*WHAT TO PRODUCE:*
Convert every line of the listing below into a Markdown table with the columns No. and Text, where No. is the row number and Text is the line itself. Omit blank lines.

*LISTED RECORDS:*
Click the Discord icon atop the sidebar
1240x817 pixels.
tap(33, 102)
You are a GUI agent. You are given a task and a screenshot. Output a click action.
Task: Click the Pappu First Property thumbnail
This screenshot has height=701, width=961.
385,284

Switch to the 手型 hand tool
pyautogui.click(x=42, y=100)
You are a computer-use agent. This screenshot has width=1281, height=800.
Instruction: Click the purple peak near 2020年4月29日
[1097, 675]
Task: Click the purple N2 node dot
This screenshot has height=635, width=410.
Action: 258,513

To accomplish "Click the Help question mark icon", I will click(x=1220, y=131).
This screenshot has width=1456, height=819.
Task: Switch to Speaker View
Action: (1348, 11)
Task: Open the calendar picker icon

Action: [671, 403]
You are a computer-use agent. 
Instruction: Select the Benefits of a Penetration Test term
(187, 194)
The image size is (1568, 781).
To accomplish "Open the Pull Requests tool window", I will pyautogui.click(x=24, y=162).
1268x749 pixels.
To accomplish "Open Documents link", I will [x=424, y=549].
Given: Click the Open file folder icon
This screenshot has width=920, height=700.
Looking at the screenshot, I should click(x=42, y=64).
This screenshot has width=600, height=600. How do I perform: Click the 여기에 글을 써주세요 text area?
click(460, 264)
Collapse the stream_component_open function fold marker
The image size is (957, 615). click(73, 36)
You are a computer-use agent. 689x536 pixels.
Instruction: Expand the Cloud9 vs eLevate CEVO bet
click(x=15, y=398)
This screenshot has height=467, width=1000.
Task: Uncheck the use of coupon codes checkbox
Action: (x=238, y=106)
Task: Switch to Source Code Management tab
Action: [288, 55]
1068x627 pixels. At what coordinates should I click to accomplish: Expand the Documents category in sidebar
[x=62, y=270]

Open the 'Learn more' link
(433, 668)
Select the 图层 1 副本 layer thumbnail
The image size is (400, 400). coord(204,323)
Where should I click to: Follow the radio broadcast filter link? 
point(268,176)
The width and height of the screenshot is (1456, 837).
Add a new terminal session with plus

*COMPLETED EXERCISE:*
| No. | Text |
|---|---|
| 1 | Click the Discord icon atop the sidebar |
| 2 | 1240x817 pixels. |
| 3 | tap(33, 102) |
| 4 | You are a GUI agent. You are given a task and a screenshot. Output a click action. |
| 5 | Task: Click the Pappu First Property thumbnail |
| 6 | This screenshot has height=701, width=961. |
| 7 | 385,284 |
| 8 | Switch to the 手型 hand tool |
| 9 | pyautogui.click(x=42, y=100) |
| 10 | You are a computer-use agent. This screenshot has width=1281, height=800. |
| 11 | Instruction: Click the purple peak near 2020年4月29日 |
| 12 | [1097, 675] |
| 13 | Task: Click the purple N2 node dot |
| 14 | This screenshot has height=635, width=410. |
| 15 | Action: 258,513 |
| 16 | To accomplish "Click the Help question mark icon", I will click(x=1220, y=131). |
| 17 | This screenshot has width=1456, height=819. |
| 18 | Task: Switch to Speaker View |
| 19 | Action: (1348, 11) |
| 20 | Task: Open the calendar picker icon |
| 21 | Action: [671, 403] |
| 22 | You are a computer-use agent.  |
| 23 | Instruction: Select the Benefits of a Penetration Test term |
| 24 | (187, 194) |
| 25 | The image size is (1568, 781). |
| 26 | To accomplish "Open the Pull Requests tool window", I will pyautogui.click(x=24, y=162). |
| 27 | 1268x749 pixels. |
| 28 | To accomplish "Open Documents link", I will [x=424, y=549]. |
| 29 | Given: Click the Open file folder icon |
| 30 | This screenshot has width=920, height=700. |
| 31 | Looking at the screenshot, I should click(x=42, y=64). |
| 32 | This screenshot has width=600, height=600. How do I perform: Click the 여기에 글을 써주세요 text area? |
| 33 | click(460, 264) |
| 34 | Collapse the stream_component_open function fold marker |
| 35 | The image size is (957, 615). click(73, 36) |
| 36 | You are a computer-use agent. 689x536 pixels. |
| 37 | Instruction: Expand the Cloud9 vs eLevate CEVO bet |
| 38 | click(x=15, y=398) |
| 39 | This screenshot has height=467, width=1000. |
| 40 | Task: Uncheck the use of coupon codes checkbox |
| 41 | Action: (x=238, y=106) |
| 42 | Task: Switch to Source Code Management tab |
| 43 | Action: [288, 55] |
| 44 | 1068x627 pixels. At what coordinates should I click to accomplish: Expand the Documents category in sidebar |
| 45 | [x=62, y=270] |
| 46 | Open the 'Learn more' link |
| 47 | (433, 668) |
| 48 | Select the 图层 1 副本 layer thumbnail |
| 49 | The image size is (400, 400). coord(204,323) |
| 50 | Where should I click to: Follow the radio broadcast filter link?  |
| 51 | point(268,176) |
| 52 | The width and height of the screenshot is (1456, 837). |
| 53 | Add a new terminal session with plus |